Big Health Insurer Agrees to Update Its Fee Data
By Danny Hakim and Reed Abelson
The New York Times
January 13, 2009
In a settlement with one of the nation’s biggest insurers, New York’s attorney general, Andrew M. Cuomo, has ordered an overhaul of the databases the industry uses to determine how much of a medical bill is paid when a patient uses an out-of-network doctor.
A statement from Mr. Cuomo’s office said the industry had engaged in “a scheme to defraud consumers” by systematically underpaying the nation’s patients by hundreds of millions of dollars over the last decade.
The move, to be announced Tuesday, is part of a settlement with the insurance giant UnitedHealth Group, which operates the industry databases. It results from a yearlong investigation by Mr. Cuomo’s office that concluded the data had understated the true market rates of medical care by up to 28 percent.

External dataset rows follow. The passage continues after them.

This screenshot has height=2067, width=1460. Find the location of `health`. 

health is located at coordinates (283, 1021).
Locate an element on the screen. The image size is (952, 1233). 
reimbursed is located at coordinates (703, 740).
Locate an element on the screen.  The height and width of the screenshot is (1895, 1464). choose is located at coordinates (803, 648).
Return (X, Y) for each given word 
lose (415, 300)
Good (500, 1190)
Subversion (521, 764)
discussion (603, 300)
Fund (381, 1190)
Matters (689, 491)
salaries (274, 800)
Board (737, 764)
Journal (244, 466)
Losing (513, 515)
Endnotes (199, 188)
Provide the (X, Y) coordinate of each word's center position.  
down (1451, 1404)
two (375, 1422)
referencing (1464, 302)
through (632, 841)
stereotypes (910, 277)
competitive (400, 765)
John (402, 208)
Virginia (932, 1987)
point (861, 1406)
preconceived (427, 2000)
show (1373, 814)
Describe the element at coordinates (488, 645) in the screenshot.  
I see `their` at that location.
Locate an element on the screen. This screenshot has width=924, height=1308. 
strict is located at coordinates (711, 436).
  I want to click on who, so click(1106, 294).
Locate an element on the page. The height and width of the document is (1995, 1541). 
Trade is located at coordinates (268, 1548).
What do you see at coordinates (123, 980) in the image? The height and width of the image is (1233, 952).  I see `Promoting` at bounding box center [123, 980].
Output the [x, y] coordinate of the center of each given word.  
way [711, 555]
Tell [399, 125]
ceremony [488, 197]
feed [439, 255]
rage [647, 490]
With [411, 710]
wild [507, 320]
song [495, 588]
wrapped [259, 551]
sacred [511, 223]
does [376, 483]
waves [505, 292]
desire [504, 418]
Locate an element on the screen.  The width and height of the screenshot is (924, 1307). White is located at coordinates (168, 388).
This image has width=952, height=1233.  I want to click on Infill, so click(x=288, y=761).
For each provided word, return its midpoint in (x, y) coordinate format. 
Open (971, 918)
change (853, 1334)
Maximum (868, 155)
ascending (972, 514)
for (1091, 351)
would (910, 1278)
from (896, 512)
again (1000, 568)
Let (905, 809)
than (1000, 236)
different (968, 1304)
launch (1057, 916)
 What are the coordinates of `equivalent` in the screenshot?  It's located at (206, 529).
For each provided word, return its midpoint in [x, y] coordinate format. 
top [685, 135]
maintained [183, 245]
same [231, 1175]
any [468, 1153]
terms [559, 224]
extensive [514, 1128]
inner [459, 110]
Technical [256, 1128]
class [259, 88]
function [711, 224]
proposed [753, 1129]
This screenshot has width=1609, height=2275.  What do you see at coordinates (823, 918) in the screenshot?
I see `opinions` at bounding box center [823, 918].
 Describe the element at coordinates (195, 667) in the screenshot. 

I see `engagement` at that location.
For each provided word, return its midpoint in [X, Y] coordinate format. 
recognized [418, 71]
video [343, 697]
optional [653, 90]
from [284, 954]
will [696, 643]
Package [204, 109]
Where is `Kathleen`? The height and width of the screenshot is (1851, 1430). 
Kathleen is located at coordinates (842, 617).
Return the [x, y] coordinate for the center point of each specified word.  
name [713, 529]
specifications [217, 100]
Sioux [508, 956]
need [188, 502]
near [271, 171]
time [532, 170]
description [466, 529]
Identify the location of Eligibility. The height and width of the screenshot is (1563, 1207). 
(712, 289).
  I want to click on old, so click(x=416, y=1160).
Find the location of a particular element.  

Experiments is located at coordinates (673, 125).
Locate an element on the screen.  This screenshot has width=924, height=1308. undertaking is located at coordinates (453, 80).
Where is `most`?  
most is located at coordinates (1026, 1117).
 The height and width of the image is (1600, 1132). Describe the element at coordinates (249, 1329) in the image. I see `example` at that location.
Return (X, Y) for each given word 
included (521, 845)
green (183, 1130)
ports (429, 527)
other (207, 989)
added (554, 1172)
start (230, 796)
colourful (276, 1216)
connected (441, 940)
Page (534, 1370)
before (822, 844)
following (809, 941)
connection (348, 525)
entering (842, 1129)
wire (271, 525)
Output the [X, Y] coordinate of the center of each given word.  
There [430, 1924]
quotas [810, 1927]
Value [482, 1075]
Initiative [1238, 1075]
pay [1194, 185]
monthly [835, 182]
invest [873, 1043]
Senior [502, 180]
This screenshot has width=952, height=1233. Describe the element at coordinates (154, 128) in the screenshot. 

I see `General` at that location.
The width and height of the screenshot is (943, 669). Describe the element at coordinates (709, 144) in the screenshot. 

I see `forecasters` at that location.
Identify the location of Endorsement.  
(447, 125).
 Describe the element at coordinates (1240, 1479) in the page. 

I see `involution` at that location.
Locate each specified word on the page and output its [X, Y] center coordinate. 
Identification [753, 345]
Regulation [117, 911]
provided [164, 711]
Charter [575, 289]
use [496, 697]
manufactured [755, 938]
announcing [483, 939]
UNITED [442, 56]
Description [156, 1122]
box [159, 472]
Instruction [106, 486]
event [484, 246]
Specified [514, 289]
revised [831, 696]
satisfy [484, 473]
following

The settlement will have a nationwide impact because UnitedHealth, the biggest health insurer in New York, operates the databases used by the entire industry, through its Ingenix business unit. The deal calls for creation of a new independent database, to be run by a university that is still to be selected.
Because insurers typically reimburse patients for only 70 to 80 percent of the “reasonable and customary” cost of medical services when they visit doctors outside the insurer’s designated network of physicians, the patient can get shortchanged if the insurer understates the prevailing local fees.
According to Mr. Cuomo, the databases consistently understated the local “reasonable and customary” rates, which Ingenix collects from insurers. The report of the investigation’s findings described the industry calculations as “created in a well of conflicts” that produced information that was “unreliable, inadequate and wrong.”
In an interview Monday, Mr. Cuomo said: “For years this database was treated as credible and authoritative, and consumers were left to accept its rates without question. This is like pulling back the curtain on the wizard of Oz. We have now shown that for years consumers were consistently low-balled to the tune of hundreds of millions of dollars.”
The inability to decipher the insurer’s calculations can be overwhelming to patients with serious medical conditions.
Mary Jerome, a professor at Columbia who was found to have ovarian cancer in 2006, said she had been left with unreimbursed medical bills amounting to tens thousands of dollars. Her complaints to the attorney general’s office helped spur the investigation.
Ms. Jerome, who said she had been treated at Memorial Sloan Kettering, in large part because her primary care physician recommended the hospital, expected she would have to pay no more than her $3,000 deductible for going out of network. But she said she had soon been swamped with bills that left her $70,000 to $80,000 in debt.
Karen Ignagni, the president and chief executive of the industry trade group America’s Health Insurance Plans, praised UnitedHealth for its “major leadership effort” in reaching the agreement.
http://www.nytimes.com/2009/01/13/health/policy/13care.html?ref=business&pagewanted=all
The administrative waste of private insurers along with the excessive administrative burden they place on the health care delivery system alone is more than enough to warrant dismissing them as stewards of our health care dollars. A more fundamental moral reason to dismiss them is that they place service to patients in a secondary position to their efforts to achieve business success, frequently using dishonest deception to do so.
A prime example is this instance in which they have engaged in “a scheme to defraud” their own beneficiaries by deliberately falsifying the “reasonable and customary” cost of medical services. This is not simply an accounting trick to keep more money. This is thievery which has a negative impact on their own clients’ financial and physical health.
The experience of Professor Mary Jerome of Columbia demonstrates how nefarious this industry is. She had a $3000 deductible policy and used it at Memorial Sloan Kettering. You would think that this policy would allow her to obtain the care she needed without having to face financial hardship. But, no. She has been “swamped with bills that left her $70,000 to $80,000 in debt.”
Although New York’s attorney general has removed control of this data base from these crooks, they will continue to introduce more innovations that will enhance their bottom lines at the expense of patients and their health care professionals. The explosion in medical debt experienced by insured patients is proof that their innovations have the nefarious intent of defrauding their own beneficiaries.
And what does Karen Ignagni of AHIP have to say about this fraud? She praises UnitedHealth for its “major leadership effort.” Worse yet, what does it say about those controlling our national dialogue on reform when Karen Ignagni is included in almost every major forum, and single payer advocates such as the leadership of PNHP are deliberately excluded?
Do we really value these dishonest businessmen more than we value the health and financial security of our people?